3. Rio fez duas escolhas polémicas para a nova direcção do PSD. Apostas arriscadas, ou riscos calculados? O tempo o dirá. Em relação a Malheiro, pouco há a dizer. É um vulgar cacique português e usa pasta medicinal Couto. Se enveredar pela carreira de facilitador, vai-se tornar o segundo Relvas. Com ou sem licenciatura. O caso de Elina Fraga é bem diferente. Militante do PSD há largos anos, chegou a ponderar a candidatura à Câmara de Mirandela, antes de suceder a Marinho e Pinto como Bastonária da OA. Por razões óbvias, tendo acompanhado o seu breve consulado, devo dizer que a sua prestação foi sofrível. Deixou arrastar os dossiers polémicos, como a massificação da profissão, a desjudicialização, a actualização das tabelas do apoio jurídico, certas incompatibilidades entre o exercício da profissão e cargos políticos e, sobretudo, a reforma da CPAS. Por outro lado, os resultados das auditorias às suas “adjudicações” falam por si. E as irregularidades que terá cometido estão a ser investigadas. No entanto, comprou a guerra da reforma judicial, contra a ministra Paula Teixeira da Cruz. Um conflito cujas feridas não sararam, como se viu no congresso. Uma causa cuja única utilidade foi desviar as atenções da bomba que ela e o seu mentor Marinho e Pinto sabiam que iria rebentar, mais dia menos dia: a CPAS. A sua sorte foi a sua inabilidade ter sido ofuscada pela da ex-ministra, e o seu sucessor estar de costas voltadas para a classe. Ou, pelo, menos, a que extravasa a advocacia de negócios. Quanto à carreira política, nada de novo. Já houve muitas construídas assim e há-de continuar a haver. Mas não surpreende alguém com tão fracas credenciais ter sido chamado por Rio. Neste caso, também a mensagem é tudo: afrontar a anterior cúpula dirigente do PSD.

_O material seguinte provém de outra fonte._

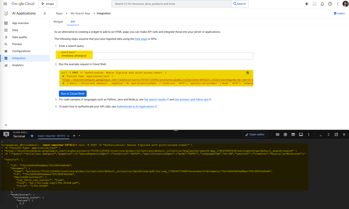
Task: Collapse the left navigation sidebar
Action: click(5, 125)
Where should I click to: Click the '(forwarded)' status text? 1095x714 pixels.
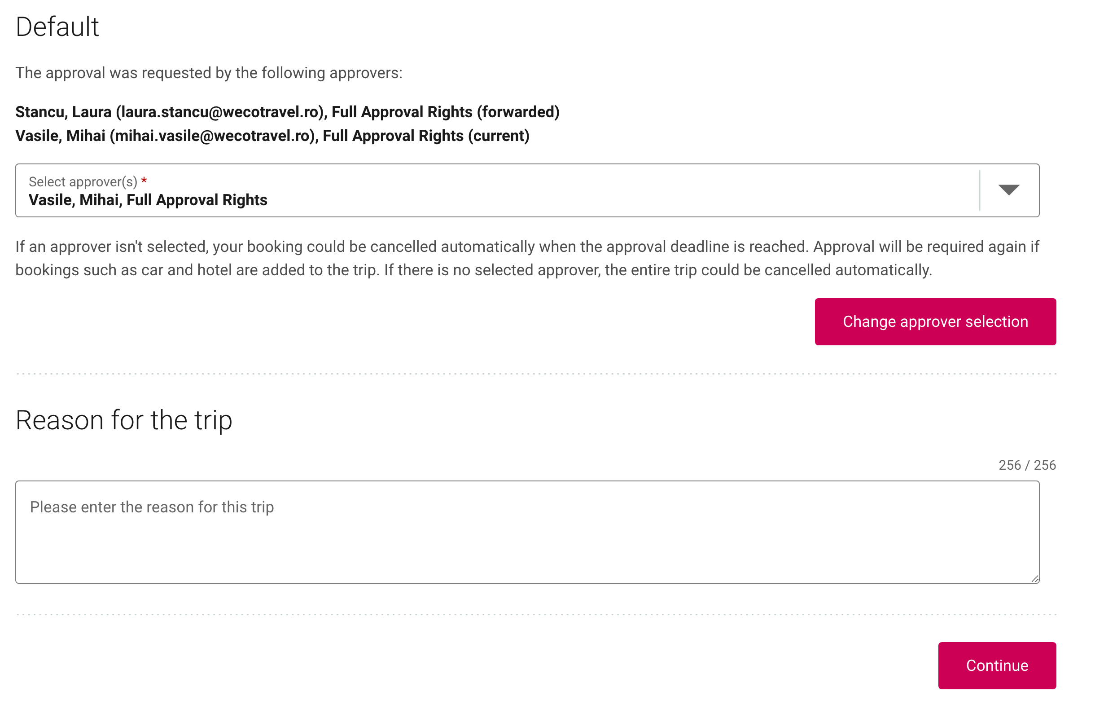point(518,112)
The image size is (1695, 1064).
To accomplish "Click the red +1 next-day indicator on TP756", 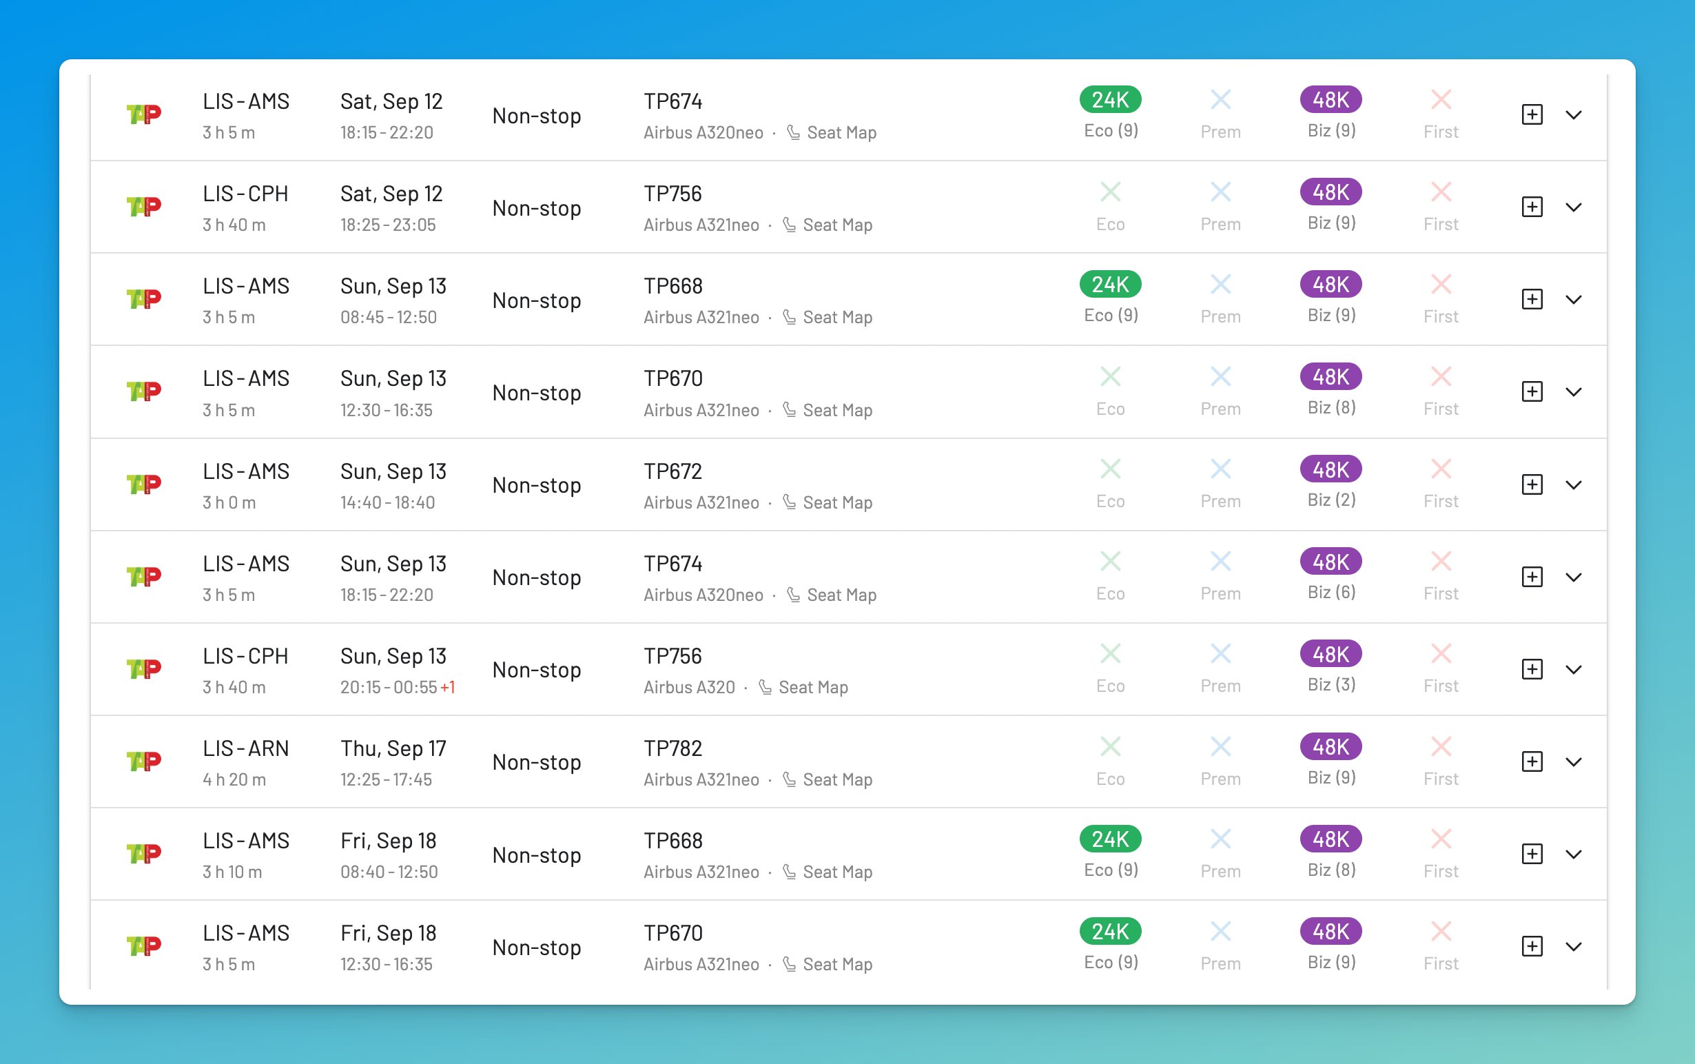I will tap(448, 688).
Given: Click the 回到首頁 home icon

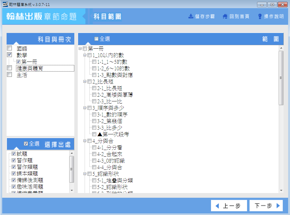Looking at the screenshot, I should coord(225,16).
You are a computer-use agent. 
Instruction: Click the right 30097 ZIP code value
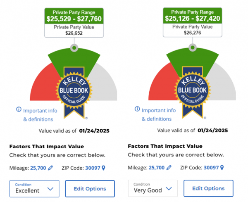pos(212,168)
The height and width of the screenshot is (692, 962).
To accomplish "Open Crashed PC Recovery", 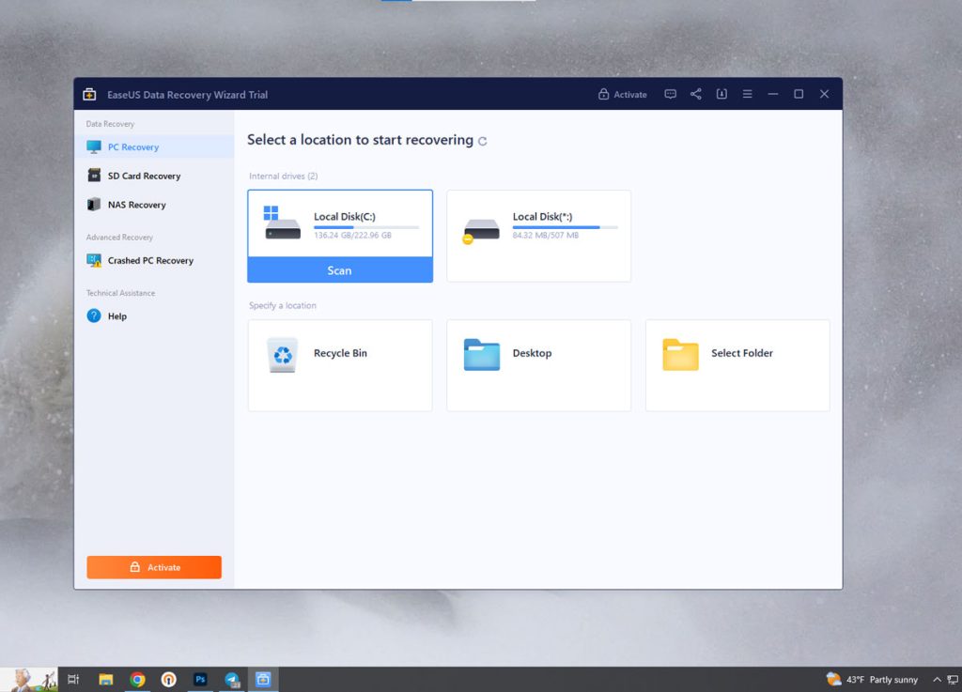I will coord(149,261).
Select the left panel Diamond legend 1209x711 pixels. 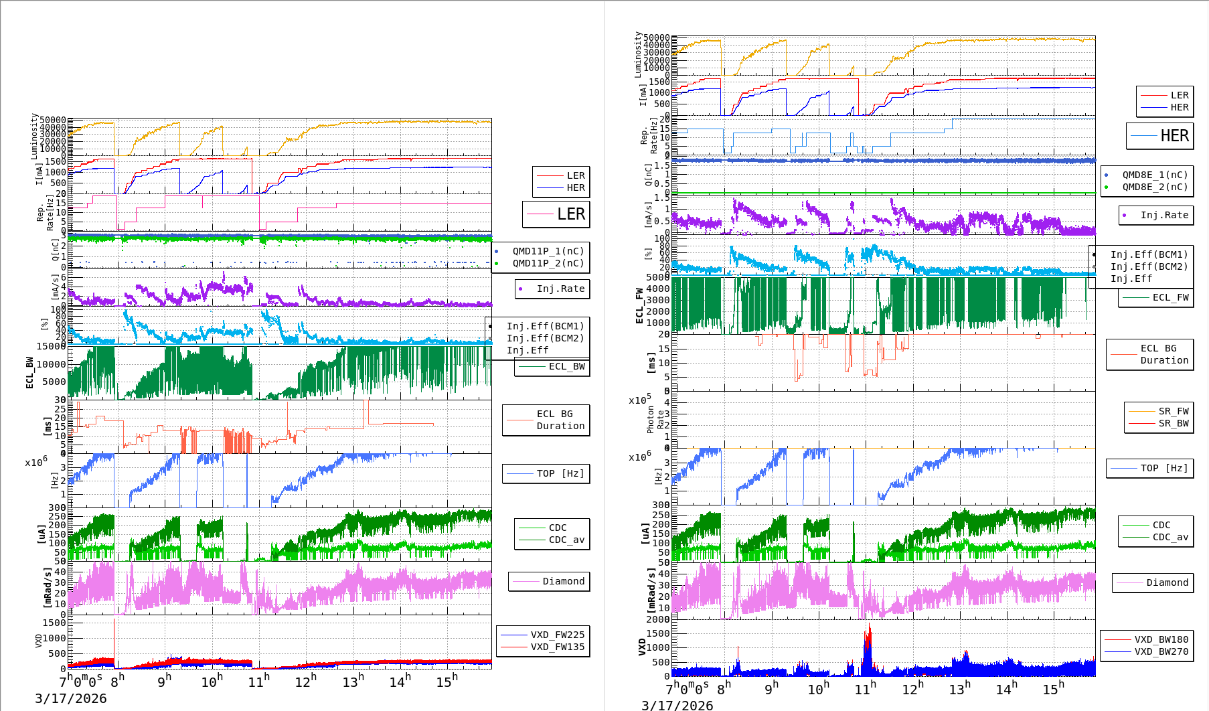coord(549,582)
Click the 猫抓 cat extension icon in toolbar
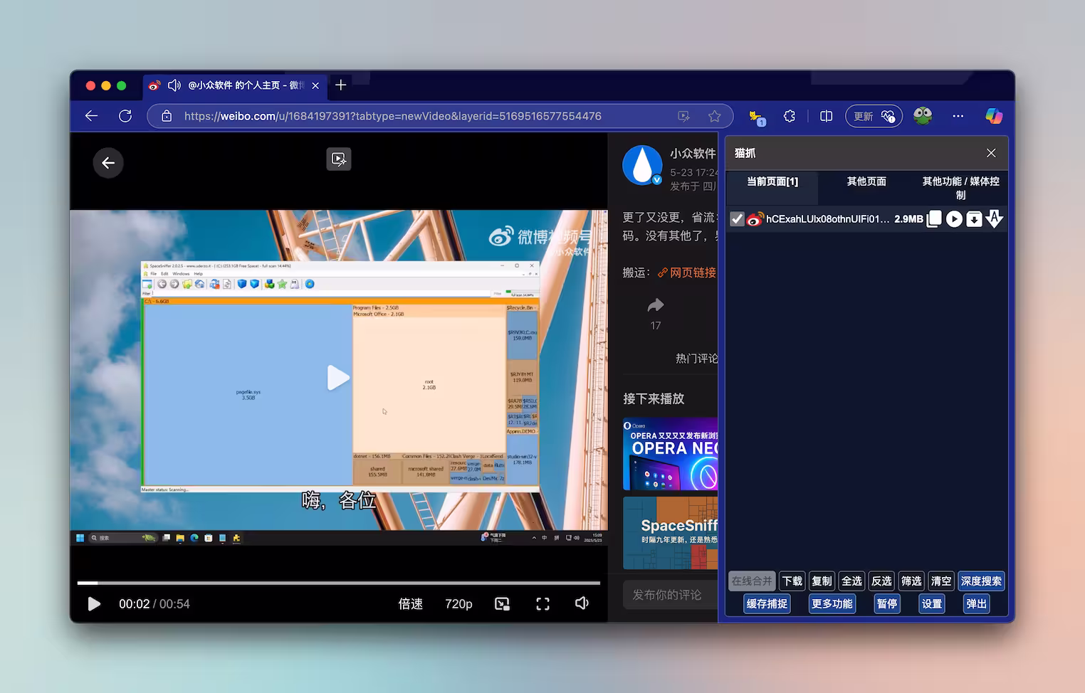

4. Também pode acontecer que fiquemos embrenhados na nossa mentira e a tomemos como um panegírico da vaidade. Nesse caso, o abandono de que nos reclamamos vítima é pouco mais do que um falso alarme. Porém, esse caminho onde desaparecemos e rodopiamos numa luta decisiva pode tornar-se o nosso. E sem que, por isso, passe a ser mais verdadeiro. Mas é só aí que deixaremos de queimar incenso aos nossos medos. Só aí daremos de caras com a extrema generosidade ou crueldade que a vida oferece, conseguindo dar o passo fundamental: sair da monotonia para a variedade, da simplicidade para a complexidade. Só assim abandonaremos o fraco consolo dos pequenos triunfos, ou das mágoas de estimação, e alcançaremos os mares revoltos que tudo dissipam e tudo revelam. Tal como um poeta que, ao abandonar o vício da forma e do requinte, se aproxima dos mais subtis matizes da sensibilidade, se acerca da linguagem viva.